━━ Supplied data
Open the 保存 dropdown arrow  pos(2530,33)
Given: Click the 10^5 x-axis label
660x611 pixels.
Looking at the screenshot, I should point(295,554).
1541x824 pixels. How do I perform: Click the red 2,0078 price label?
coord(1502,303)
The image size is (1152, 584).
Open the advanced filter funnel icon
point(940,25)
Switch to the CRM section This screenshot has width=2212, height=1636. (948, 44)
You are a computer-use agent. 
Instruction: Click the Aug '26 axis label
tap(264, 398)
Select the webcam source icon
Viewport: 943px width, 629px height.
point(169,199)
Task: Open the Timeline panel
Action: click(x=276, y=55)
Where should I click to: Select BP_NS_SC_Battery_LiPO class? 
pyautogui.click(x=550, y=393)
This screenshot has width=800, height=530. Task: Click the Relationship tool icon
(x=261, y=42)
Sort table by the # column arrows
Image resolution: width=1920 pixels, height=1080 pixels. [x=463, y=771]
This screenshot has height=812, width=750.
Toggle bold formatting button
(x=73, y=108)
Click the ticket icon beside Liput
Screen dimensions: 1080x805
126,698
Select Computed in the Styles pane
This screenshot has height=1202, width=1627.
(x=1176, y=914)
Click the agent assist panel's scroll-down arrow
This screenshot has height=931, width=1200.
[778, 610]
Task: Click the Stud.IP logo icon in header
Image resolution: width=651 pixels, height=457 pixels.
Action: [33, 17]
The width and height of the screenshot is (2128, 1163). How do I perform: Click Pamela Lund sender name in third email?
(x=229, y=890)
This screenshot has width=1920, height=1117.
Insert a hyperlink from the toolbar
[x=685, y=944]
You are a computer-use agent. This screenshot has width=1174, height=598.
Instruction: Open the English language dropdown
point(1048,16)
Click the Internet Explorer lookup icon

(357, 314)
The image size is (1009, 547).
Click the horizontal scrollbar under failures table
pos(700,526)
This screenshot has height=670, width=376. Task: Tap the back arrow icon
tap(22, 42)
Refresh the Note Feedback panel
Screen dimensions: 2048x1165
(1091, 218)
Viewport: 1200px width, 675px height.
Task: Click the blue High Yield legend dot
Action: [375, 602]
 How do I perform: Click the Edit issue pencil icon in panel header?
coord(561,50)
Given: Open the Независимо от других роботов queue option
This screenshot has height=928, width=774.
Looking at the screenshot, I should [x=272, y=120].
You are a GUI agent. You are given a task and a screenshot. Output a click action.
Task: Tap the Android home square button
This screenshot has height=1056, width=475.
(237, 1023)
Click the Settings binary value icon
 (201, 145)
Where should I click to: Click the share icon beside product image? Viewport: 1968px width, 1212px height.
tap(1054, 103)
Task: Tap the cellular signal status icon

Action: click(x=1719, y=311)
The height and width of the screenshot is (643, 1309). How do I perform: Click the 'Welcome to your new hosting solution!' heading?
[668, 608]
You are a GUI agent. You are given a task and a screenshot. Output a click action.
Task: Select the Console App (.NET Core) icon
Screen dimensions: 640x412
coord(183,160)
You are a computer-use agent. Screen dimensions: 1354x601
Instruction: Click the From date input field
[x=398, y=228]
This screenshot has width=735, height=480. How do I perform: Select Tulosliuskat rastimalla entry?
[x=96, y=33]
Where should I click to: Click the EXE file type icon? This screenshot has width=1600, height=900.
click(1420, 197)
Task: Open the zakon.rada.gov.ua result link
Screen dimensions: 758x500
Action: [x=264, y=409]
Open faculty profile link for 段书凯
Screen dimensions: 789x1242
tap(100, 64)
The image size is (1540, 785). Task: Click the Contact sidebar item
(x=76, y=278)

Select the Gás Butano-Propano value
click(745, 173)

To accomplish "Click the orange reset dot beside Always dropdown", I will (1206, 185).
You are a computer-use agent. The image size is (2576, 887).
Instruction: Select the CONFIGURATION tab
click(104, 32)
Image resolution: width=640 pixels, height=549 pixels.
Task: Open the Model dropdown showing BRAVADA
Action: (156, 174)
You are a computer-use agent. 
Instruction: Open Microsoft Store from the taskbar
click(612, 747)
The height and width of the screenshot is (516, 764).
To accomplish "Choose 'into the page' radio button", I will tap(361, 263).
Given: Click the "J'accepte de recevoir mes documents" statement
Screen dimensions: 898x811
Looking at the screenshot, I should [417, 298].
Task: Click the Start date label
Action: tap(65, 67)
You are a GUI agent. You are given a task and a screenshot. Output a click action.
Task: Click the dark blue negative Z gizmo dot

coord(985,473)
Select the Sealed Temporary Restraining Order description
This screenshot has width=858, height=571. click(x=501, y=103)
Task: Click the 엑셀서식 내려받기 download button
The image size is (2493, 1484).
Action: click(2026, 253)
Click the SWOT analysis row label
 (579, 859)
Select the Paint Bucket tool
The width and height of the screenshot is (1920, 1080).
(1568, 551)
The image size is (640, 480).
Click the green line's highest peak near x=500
━━━━
◆ **Exercise brief**:
Reproduce all of the rows above word for word, with no changes.

◆ **Response to the exercise**:
Open the 保存 dropdown arrow  pos(2530,33)
Given: Click the 10^5 x-axis label
660x611 pixels.
Looking at the screenshot, I should point(295,554).
1541x824 pixels. How do I perform: Click the red 2,0078 price label?
coord(1502,303)
The image size is (1152, 584).
Open the advanced filter funnel icon
point(940,25)
Switch to the CRM section This screenshot has width=2212, height=1636. (948, 44)
You are a computer-use agent. 
Instruction: Click the Aug '26 axis label
tap(264, 398)
Select the webcam source icon
Viewport: 943px width, 629px height.
point(169,199)
Task: Open the Timeline panel
Action: click(x=276, y=55)
Where should I click to: Select BP_NS_SC_Battery_LiPO class? 
pyautogui.click(x=550, y=393)
This screenshot has width=800, height=530. Task: Click the Relationship tool icon
(x=261, y=42)
Sort table by the # column arrows
Image resolution: width=1920 pixels, height=1080 pixels. [x=463, y=771]
This screenshot has height=812, width=750.
Toggle bold formatting button
(x=73, y=108)
Click the ticket icon beside Liput
Screen dimensions: 1080x805
126,698
Select Computed in the Styles pane
This screenshot has height=1202, width=1627.
(x=1176, y=914)
Click the agent assist panel's scroll-down arrow
This screenshot has height=931, width=1200.
[778, 610]
Task: Click the Stud.IP logo icon in header
Image resolution: width=651 pixels, height=457 pixels.
Action: [33, 17]
The width and height of the screenshot is (2128, 1163). How do I perform: Click Pamela Lund sender name in third email?
(x=229, y=890)
This screenshot has width=1920, height=1117.
Insert a hyperlink from the toolbar
[x=685, y=944]
You are a computer-use agent. This screenshot has width=1174, height=598.
Instruction: Open the English language dropdown
point(1048,16)
Click the Internet Explorer lookup icon

(357, 314)
The image size is (1009, 547).
Click the horizontal scrollbar under failures table
pos(700,526)
This screenshot has height=670, width=376. Task: Tap the back arrow icon
tap(22, 42)
Refresh the Note Feedback panel
Screen dimensions: 2048x1165
(1091, 218)
Viewport: 1200px width, 675px height.
Task: Click the blue High Yield legend dot
Action: [375, 602]
 How do I perform: Click the Edit issue pencil icon in panel header?
coord(561,50)
Given: Open the Независимо от других роботов queue option
This screenshot has height=928, width=774.
Looking at the screenshot, I should [x=272, y=120].
You are a GUI agent. You are given a task and a screenshot. Output a click action.
Task: Tap the Android home square button
This screenshot has height=1056, width=475.
(237, 1023)
Click the Settings binary value icon
 (201, 145)
Where should I click to: Click the share icon beside product image? Viewport: 1968px width, 1212px height.
tap(1054, 103)
Task: Tap the cellular signal status icon

Action: click(x=1719, y=311)
The height and width of the screenshot is (643, 1309). How do I perform: Click the 'Welcome to your new hosting solution!' heading?
[668, 608]
You are a GUI agent. You are given a task and a screenshot. Output a click action.
Task: Select the Console App (.NET Core) icon
Screen dimensions: 640x412
coord(183,160)
You are a computer-use agent. Screen dimensions: 1354x601
Instruction: Click the From date input field
[x=398, y=228]
This screenshot has width=735, height=480. How do I perform: Select Tulosliuskat rastimalla entry?
[x=96, y=33]
Where should I click to: Click the EXE file type icon? This screenshot has width=1600, height=900.
click(1420, 197)
Task: Open the zakon.rada.gov.ua result link
Screen dimensions: 758x500
Action: [x=264, y=409]
Open faculty profile link for 段书凯
Screen dimensions: 789x1242
tap(100, 64)
The image size is (1540, 785). Task: Click the Contact sidebar item
(x=76, y=278)

Select the Gás Butano-Propano value
click(745, 173)

To accomplish "Click the orange reset dot beside Always dropdown", I will (1206, 185).
You are a computer-use agent. The image size is (2576, 887).
Instruction: Select the CONFIGURATION tab
click(104, 32)
Image resolution: width=640 pixels, height=549 pixels.
Task: Open the Model dropdown showing BRAVADA
Action: (156, 174)
You are a computer-use agent. 
Instruction: Open Microsoft Store from the taskbar
click(612, 747)
The height and width of the screenshot is (516, 764).
To accomplish "Choose 'into the page' radio button", I will tap(361, 263).
Given: Click the "J'accepte de recevoir mes documents" statement
Screen dimensions: 898x811
Looking at the screenshot, I should [417, 298].
Task: Click the Start date label
Action: tap(65, 67)
You are a GUI agent. You are given a task and a screenshot. Output a click action.
Task: Click the dark blue negative Z gizmo dot

coord(985,473)
Select the Sealed Temporary Restraining Order description
This screenshot has width=858, height=571. click(x=501, y=103)
Task: Click the 엑셀서식 내려받기 download button
The image size is (2493, 1484).
Action: click(2026, 253)
Click the SWOT analysis row label
 (579, 859)
Select the Paint Bucket tool
The width and height of the screenshot is (1920, 1080).
(1568, 551)
The image size is (640, 480).
Click the green line's highest peak near x=500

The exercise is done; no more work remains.